Vitor Araújo lança selo musical e EPs marcados por experimentações
Com novos olhares sobre sua obra, projeto aponta também direções do novo álbum do pernambucano

O pernambucano Vitor Araújo desenvolve há alguns anos um trabalho que extrapola os limites da música clássica, terreno no qual se deu grande parte de sua formação. Em diálogo constante com outras linguagens artísticas e com músicos de diferentes vertentes, o pianista tem feito um movimento de reinterpretação de seu repertório e também de esboços para futuras canções, em um instigante processo de jogo musical. Alguns dos resultados desse projeto podem ser conferidos em M-I, primeiro de uma série de EPs denominada Mercúrio, já disponível nas plataformas digitais.

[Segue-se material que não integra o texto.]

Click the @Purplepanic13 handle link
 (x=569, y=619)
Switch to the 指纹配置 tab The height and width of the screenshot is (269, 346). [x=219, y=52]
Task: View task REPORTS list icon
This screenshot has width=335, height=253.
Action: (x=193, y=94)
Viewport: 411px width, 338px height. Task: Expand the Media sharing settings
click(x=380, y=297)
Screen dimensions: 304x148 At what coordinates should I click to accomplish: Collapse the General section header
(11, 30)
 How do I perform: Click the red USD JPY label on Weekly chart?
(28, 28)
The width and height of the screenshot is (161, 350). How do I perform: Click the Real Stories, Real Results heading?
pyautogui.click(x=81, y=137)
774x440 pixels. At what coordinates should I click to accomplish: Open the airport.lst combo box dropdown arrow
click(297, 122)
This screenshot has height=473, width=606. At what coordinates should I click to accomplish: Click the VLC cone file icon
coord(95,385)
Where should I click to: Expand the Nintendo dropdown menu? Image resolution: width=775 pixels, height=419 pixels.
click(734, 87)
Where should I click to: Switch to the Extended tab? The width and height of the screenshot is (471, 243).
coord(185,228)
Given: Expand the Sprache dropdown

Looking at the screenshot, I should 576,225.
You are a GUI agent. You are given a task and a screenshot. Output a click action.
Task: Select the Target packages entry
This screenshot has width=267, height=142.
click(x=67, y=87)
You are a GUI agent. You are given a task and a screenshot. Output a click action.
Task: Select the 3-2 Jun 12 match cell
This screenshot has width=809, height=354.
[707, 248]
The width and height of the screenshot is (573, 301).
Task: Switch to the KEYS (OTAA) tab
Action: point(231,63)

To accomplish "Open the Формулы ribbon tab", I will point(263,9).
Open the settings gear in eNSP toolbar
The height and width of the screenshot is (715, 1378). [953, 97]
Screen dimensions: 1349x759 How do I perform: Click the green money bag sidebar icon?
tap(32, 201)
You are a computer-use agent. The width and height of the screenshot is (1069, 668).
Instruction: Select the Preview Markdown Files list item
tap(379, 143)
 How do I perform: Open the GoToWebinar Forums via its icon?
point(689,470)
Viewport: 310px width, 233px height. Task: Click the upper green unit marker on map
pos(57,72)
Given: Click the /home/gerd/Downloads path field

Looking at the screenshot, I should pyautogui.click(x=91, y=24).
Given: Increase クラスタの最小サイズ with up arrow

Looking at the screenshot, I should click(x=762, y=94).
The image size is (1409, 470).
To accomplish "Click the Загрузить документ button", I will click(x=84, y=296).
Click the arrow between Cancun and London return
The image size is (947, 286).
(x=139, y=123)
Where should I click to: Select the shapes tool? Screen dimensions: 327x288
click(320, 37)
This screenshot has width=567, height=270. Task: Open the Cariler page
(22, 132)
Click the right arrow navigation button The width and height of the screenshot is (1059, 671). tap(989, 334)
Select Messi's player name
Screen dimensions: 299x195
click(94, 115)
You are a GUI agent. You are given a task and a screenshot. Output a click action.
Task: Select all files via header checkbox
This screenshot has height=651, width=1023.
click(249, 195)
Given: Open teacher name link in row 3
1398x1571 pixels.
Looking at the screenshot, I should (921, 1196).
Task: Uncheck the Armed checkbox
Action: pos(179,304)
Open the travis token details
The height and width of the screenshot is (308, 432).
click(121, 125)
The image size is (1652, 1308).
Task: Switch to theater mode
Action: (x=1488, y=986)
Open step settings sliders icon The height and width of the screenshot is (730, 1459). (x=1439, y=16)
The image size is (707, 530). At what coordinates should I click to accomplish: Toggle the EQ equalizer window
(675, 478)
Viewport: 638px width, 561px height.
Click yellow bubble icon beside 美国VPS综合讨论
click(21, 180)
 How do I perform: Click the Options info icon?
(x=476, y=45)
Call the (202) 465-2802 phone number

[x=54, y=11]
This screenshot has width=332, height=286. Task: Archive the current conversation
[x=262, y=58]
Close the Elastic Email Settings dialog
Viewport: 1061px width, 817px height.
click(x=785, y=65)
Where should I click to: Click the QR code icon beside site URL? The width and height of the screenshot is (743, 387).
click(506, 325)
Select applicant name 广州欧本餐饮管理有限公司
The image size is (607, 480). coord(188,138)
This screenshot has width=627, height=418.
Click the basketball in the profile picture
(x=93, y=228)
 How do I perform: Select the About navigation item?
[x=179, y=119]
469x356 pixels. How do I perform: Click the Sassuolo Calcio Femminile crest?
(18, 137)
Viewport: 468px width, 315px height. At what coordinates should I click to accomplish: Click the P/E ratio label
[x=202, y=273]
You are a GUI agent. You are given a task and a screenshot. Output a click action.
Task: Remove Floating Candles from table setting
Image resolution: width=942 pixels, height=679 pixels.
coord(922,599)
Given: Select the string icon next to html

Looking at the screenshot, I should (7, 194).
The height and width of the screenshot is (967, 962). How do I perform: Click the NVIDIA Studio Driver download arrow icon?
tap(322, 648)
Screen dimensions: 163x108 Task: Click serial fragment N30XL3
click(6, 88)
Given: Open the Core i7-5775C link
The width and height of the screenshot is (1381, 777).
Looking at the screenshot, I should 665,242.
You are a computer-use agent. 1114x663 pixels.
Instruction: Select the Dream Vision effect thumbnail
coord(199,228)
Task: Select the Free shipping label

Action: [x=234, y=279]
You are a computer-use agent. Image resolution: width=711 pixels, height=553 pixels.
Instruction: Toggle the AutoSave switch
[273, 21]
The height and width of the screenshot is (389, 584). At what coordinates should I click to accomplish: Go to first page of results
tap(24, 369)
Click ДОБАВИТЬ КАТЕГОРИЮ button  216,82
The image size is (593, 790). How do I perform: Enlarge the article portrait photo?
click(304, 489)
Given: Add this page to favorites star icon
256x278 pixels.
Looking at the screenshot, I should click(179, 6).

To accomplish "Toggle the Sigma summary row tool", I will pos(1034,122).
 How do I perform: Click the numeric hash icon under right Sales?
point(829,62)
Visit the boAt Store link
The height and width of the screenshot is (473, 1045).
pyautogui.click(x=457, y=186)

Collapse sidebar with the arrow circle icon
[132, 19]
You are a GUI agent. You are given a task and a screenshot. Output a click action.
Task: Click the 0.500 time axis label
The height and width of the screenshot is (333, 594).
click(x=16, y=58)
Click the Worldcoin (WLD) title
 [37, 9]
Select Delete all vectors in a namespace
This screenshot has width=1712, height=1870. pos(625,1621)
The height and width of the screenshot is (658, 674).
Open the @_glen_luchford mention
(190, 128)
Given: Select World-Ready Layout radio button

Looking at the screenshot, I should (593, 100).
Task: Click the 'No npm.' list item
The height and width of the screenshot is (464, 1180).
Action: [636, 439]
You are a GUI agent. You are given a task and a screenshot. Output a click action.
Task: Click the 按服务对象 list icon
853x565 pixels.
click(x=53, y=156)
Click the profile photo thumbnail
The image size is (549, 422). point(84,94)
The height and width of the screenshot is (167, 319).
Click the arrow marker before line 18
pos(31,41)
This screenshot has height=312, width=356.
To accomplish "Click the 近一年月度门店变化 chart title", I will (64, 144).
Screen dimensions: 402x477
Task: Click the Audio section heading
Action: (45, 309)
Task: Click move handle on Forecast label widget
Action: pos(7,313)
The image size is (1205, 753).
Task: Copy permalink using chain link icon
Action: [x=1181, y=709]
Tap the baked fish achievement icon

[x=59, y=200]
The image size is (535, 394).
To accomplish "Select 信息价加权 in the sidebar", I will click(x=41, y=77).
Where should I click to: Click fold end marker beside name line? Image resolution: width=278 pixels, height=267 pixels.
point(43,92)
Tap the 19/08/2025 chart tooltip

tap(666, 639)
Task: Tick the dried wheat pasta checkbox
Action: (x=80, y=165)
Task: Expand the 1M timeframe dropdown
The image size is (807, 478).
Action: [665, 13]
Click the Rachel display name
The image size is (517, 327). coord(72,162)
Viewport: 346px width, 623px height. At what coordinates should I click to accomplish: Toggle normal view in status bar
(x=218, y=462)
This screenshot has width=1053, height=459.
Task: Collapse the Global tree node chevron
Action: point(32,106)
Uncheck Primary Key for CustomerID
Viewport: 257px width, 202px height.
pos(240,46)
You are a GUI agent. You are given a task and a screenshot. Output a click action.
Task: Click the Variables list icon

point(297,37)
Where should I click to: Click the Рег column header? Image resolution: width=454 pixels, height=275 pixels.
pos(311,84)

A nova empreitada toma emprestado o título de uma iniciativa capitaneada por Vitor em 2018, no Teatro Centro da Terra, em São Paulo. Nela, o artista recebeu alguns convidados para colaborar com ele no palco e, na semana seguinte, as gravações desses shows eram remixadas com novos convidados, criando conexões que iam se expandindo a cada apresentação.
"A ideia do Mercúrio surgiu justamente a partir dessa vontade de traçar uma série de conexões com outros artistas, de fazer coisas em parceria. O que aconteceu foi que, em 2016, o processo do meu disco Levaguiã Terê, apesar de ter tido colaborações pontuais, quase todos os instrumentos que estão sendo tocados, tiveram as notas escritas por mim. Como foi um disco de orquestração, concentrei muito esforço de criação e execução de ideias em mim. Me veio em 2018 a vontade de fazer algo muito colaborativo, de entrar em confronto com as estéticas e linguagens musicais de outros artistas com quem eu pudesse aprender e ter uma troca de ideias, de procedimento. A ideia foi, além de traçar essas conexões, observar o comportamento do material musical, como jogo, procedimento, de brincar com obra aberta", explica o músico.
Durante a pandemia, ele decidiu transformar Mercúrio em um material fonográfico, lançando uma série de EPs a partir desse processo, ampliando as parcerias. Nessa primeira etapa, participaram DJ o produtor brasiliense JZL, as bandas paulistanas Hurtmold e Rakta, os músicos da cena experimental carioca Thiago Nassif e Bella, o artista sonoro baseado em Berlim ALADA e o DJ Diaki, do Mali. O projeto sai sob o selo M/FM, criado por Vitor.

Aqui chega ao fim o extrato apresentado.